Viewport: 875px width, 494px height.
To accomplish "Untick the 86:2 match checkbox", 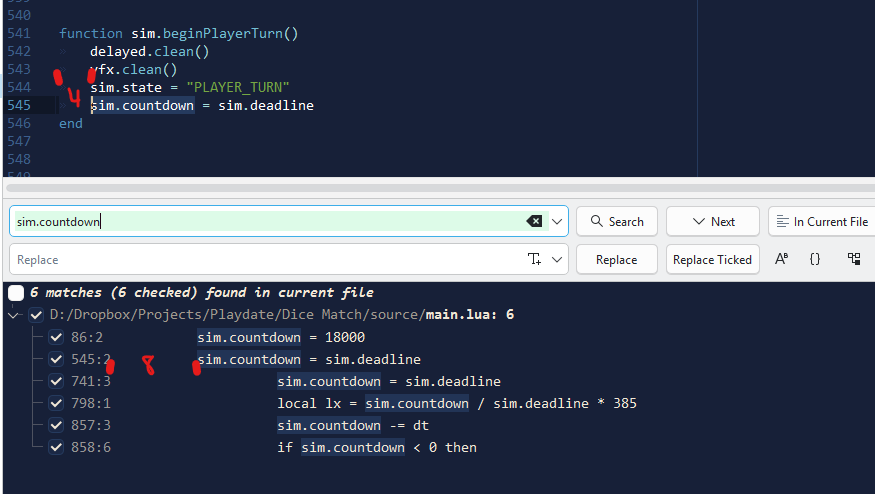I will (56, 337).
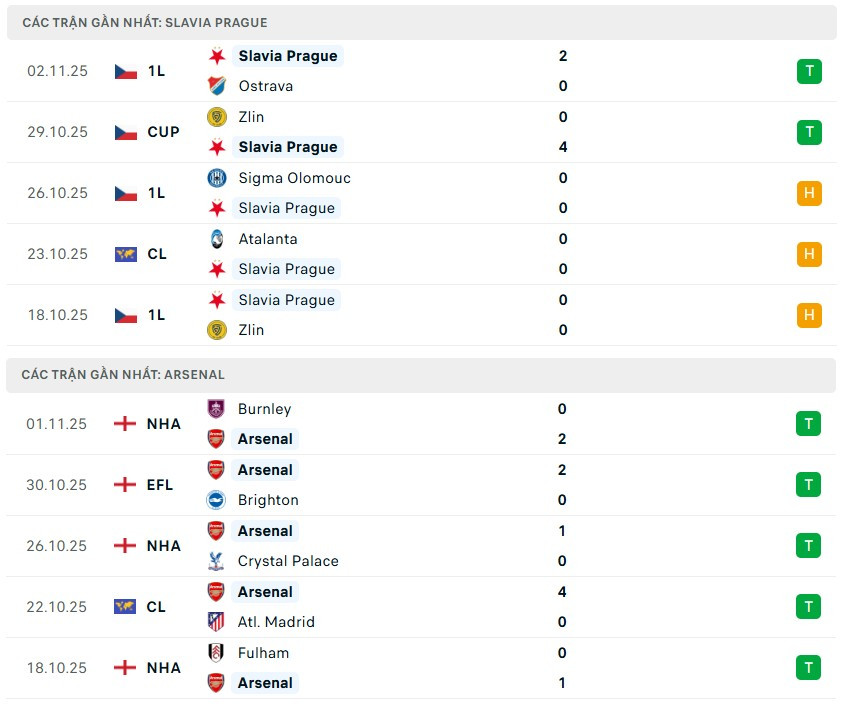Viewport: 842px width, 707px height.
Task: Select the Atl. Madrid team name
Action: pyautogui.click(x=276, y=622)
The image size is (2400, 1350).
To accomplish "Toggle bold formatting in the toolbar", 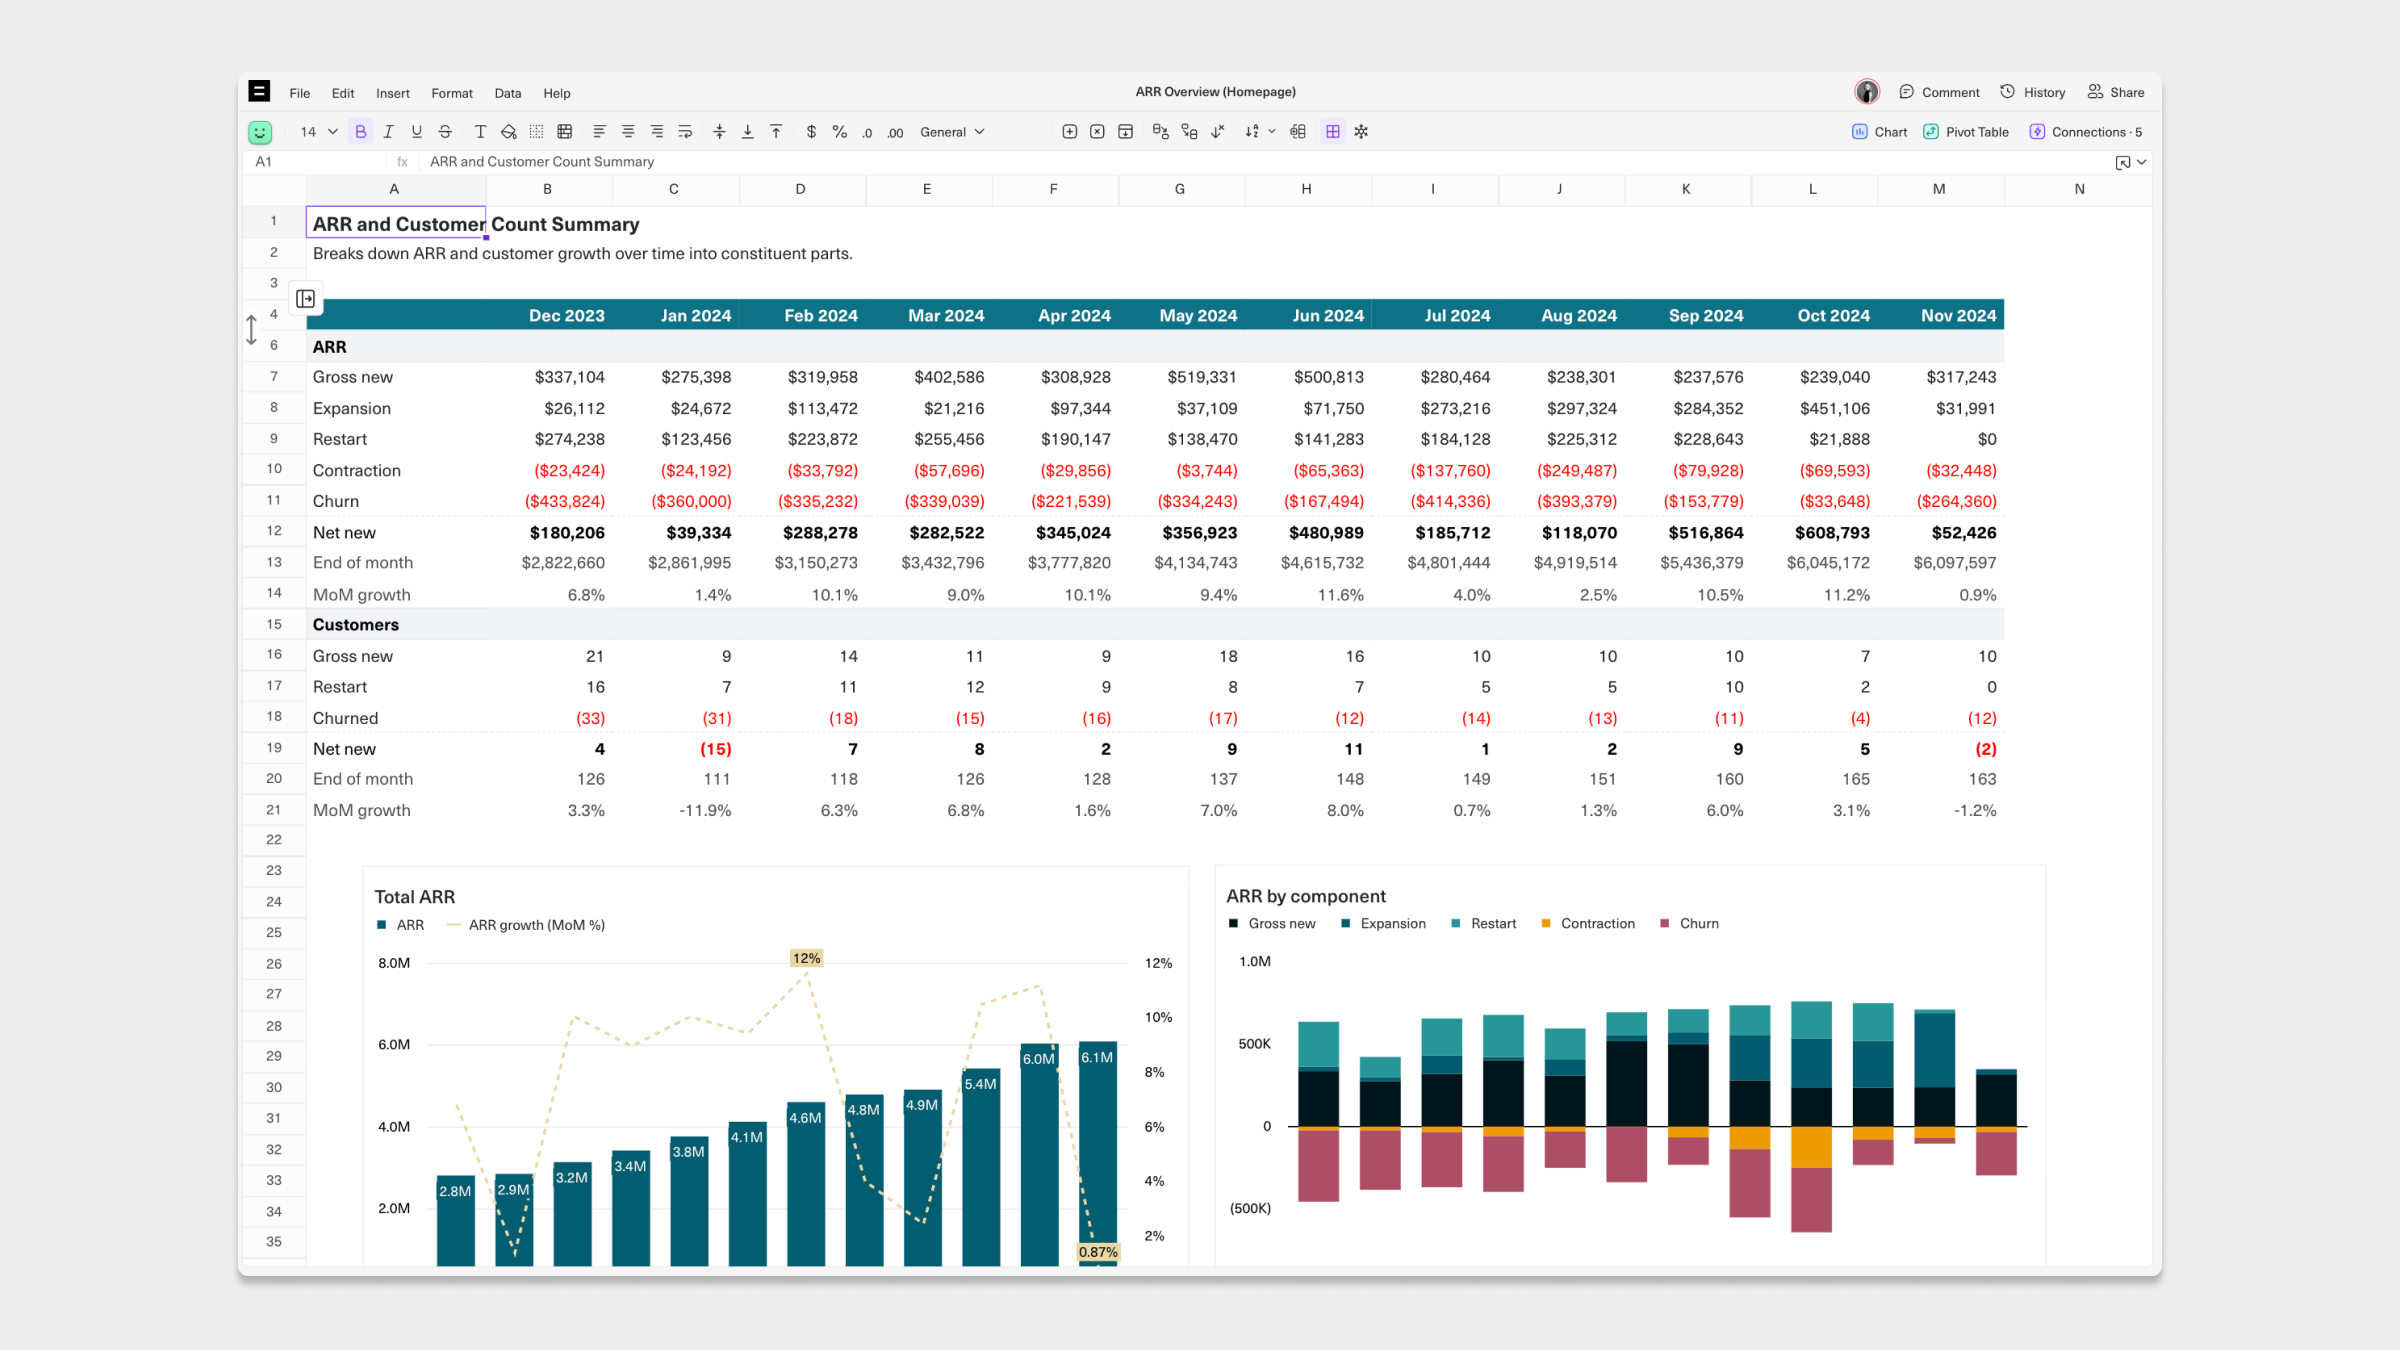I will click(x=361, y=132).
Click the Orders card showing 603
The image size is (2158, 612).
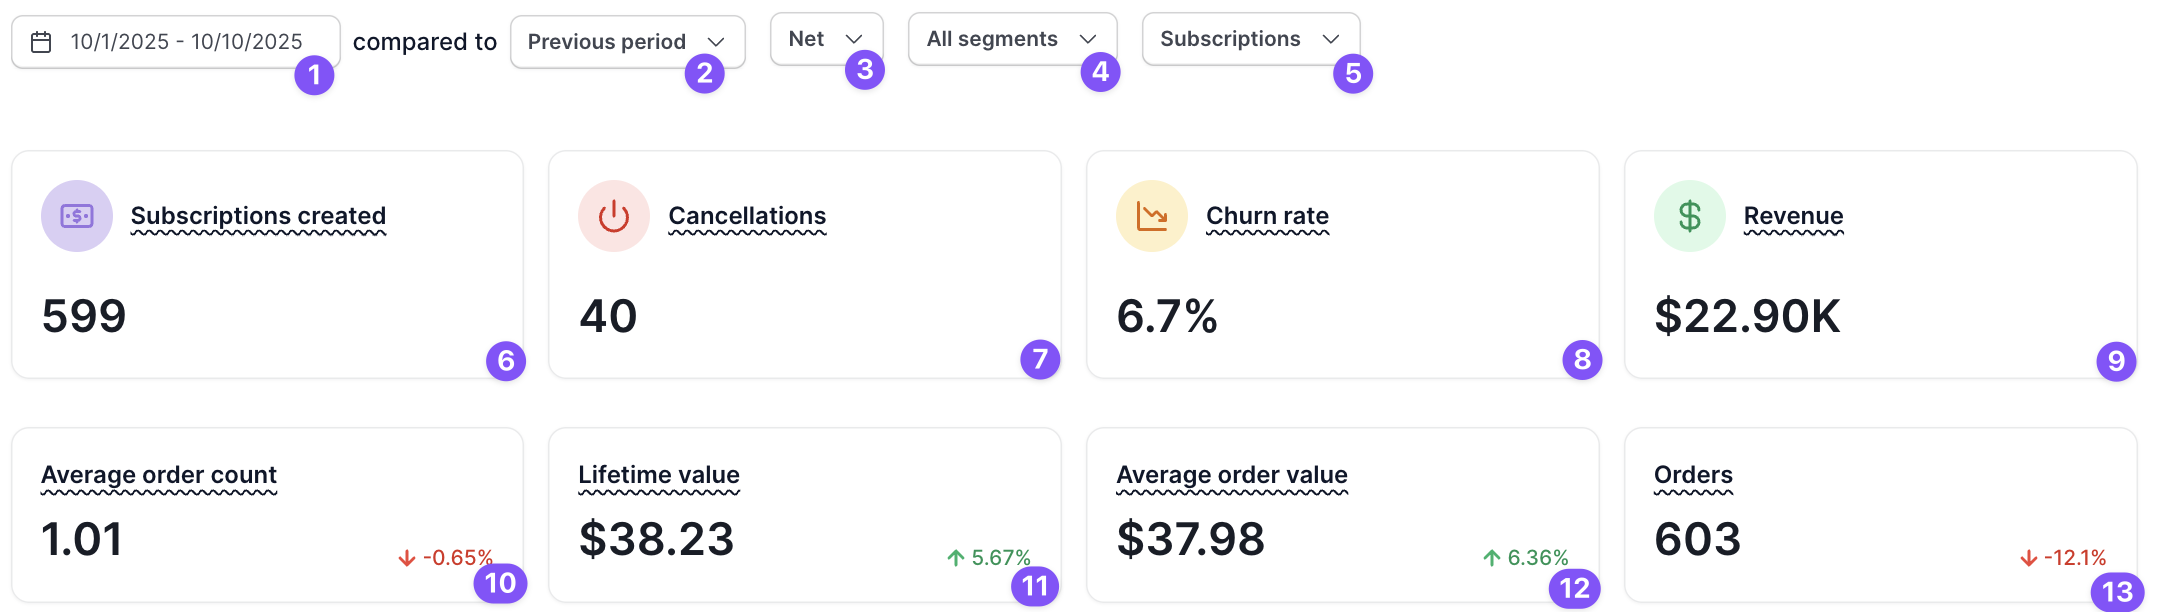point(1881,515)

YOUR INSTRUCTIONS =
Reproduce the data word for word, starting with the line that contains "Click the Orders card showing 603" and ending with the last line of the data, both included. Leave the pictures out of your copy.

THE REPLY =
Click the Orders card showing 603
The image size is (2158, 612).
point(1881,515)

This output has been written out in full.